(QUOTED TEXT)
_ _ _

Search This Blog

Yesteryear

Thursday, June 25, 2026

June 25, 2026

Yesteryear
One year ago today: June 25, 2025, early box news.
Five years ago today: June 25, 2021, never forgiven.
Nine years ago today: June 25, 2017, anti-bachelor policy.
Random years ago today: June 25, 2014, a look at steppers.

           My right hand looks like I’m wearing a glove. That single wasp bite swelled up. These have to be changes that reflect a diminishing capacity to ward off minor issues. I sure don’t like it. The short-term answer is, you guessed it, coffee. The “Innocence Project” is back in the news after an expert witness pleads guilty to data manipulation. Yes, this blog warned about this decades ago. Always question the integrity of anyone who testifies only in favor of the police. Demand to know how many people she proved innocent.
           Tampa radio told me, over pancakes, that I may have FOMO. Fear Of the Music being Over. Dumb-bunnies, but I don’t doubt most of their audience can’t play anything. Who else listens to orchestra rock all day? I had some energy this AM after 5-1/2 pancakes. So I trotted out to the shed where a cloud cover made it a perfect morning to be doing some useful exercise. That’s what this box shows.

_ _ _

(DATA EXCERPTS)
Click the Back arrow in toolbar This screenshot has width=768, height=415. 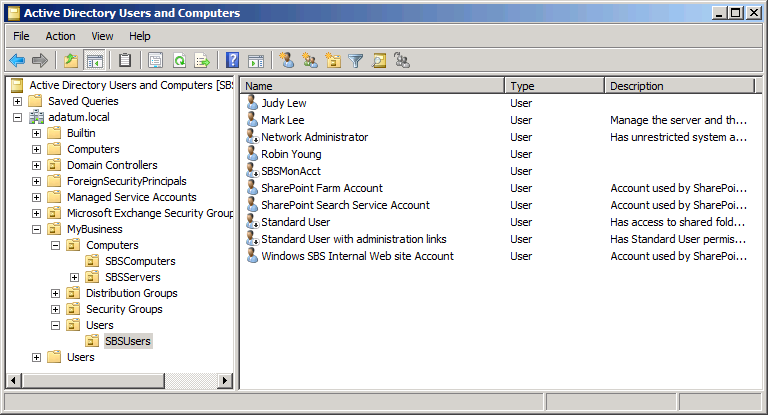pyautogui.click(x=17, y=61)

_ _ _

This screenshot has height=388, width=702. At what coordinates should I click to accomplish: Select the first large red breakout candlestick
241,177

_ _ _

Carry on the June 25, 2026 blog entry about the swollen hand and the morning in the shed, starting right after its last sentence.

           My experiment at putty box lettering was a failure, I learned that much. The putty has to be a good 1/4” deep, which is too hard on the laser and would take much too long. (The largest logos you see here take up to 8 minutes each.) I’m holding the unputtied side, a bad view of the problem, it’s the smaller pieces that reveal the poor results. I turned off the radio and moved along at what I figure was a pretty good clip. I measured and moved the cages that I think granny raccoon may be using, she seems too old to climb the trees. The ranger blog said keep the den area dry, so I positioned two concrete blocks into a small stand. Exactly two, as I distinctly recall.
           Nor were there any [racoon-size] dimensions given, which tips us off the critter is not too fussy about opening size. Since JeePees Castle had wire all round, it will be easy to use scrap wood to make something which should be comfortable for granny raccoon There is a free round waiting at the club tonight for anyone who figured out that is who the 1/2 pancake was for.

           Three hours is an average thinking day and the nucleus of thinking is the lack of sales. These are great little boxes and people who handle them like them. I’ve got the wrong sales pitch. Now India, for all her initial enthusiasm, has not been in regular contact and plainly has a number of concerts of her own. My roadblock is I do not have the time or patience to tend a shop. Here is one half of today’s output. Six boxes.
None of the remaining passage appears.